Maguy Rwakubaba Ribagiza is a Congolese politician who has served as a national deputy for Rutshuru Territory in North Kivu since 2019.

== Biography ==
Rwakubaba is the daughter of former minister Cyprien Rwakubaba Shinga, who died in 2008. She was born in Rutshuru on October 18, 1959, and is a Tutsi.

She first joined the government in March 2012 as vice-minister of Primary, Secondary, and Vocational Education in the Matata I government. In December 2014, she was appointed vice-minister of energy in the Matata II government. In the Badibanga government appointed in December 2016, she became deputy Minister of Health. She then became deputy Minister of Budget in 2018 in the Tshibala government.

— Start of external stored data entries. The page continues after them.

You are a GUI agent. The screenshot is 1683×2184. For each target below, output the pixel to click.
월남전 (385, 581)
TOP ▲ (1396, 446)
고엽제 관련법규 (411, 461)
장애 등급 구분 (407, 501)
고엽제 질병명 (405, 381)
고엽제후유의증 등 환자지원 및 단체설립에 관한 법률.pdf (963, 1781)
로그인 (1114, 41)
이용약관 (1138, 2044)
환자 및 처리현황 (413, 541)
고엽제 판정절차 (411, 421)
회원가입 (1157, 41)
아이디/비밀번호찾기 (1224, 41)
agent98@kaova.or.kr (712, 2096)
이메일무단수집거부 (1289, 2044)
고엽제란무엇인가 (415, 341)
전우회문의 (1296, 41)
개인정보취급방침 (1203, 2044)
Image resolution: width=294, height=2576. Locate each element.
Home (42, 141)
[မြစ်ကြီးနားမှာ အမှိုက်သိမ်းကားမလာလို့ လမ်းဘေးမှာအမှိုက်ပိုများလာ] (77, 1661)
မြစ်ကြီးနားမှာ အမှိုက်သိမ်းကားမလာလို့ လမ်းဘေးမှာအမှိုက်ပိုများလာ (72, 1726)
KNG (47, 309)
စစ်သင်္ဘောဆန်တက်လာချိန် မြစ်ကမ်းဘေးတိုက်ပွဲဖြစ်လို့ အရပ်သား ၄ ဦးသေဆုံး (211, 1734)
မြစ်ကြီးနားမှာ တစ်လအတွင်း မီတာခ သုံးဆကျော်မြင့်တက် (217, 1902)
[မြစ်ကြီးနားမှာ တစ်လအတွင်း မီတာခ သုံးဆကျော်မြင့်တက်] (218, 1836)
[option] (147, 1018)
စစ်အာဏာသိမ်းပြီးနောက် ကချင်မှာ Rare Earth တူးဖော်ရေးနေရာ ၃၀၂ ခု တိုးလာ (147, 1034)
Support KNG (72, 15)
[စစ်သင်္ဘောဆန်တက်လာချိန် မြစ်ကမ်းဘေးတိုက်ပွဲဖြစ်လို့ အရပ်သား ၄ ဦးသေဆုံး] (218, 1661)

In 2018, she was among the several Congolese government officials singled out by Jeune Afrique as having dual nationalities, which is forbidden under Congolese law. Rwakubaba has held Belgian citizenship since October 12, 2001.

Rwakubaba is president of the political party Union of Democrats for National Concord (UDCN). She was elected national deputy for Rutshuru in the 2018 legislative elections. In July 2020, she was appointed vice-president of the Network of Women Parliamentarians in the National Assembly. She was re-elected in 2024, as part of the Alliance of Democratic Forces of Congo and Allies (AFDC-A).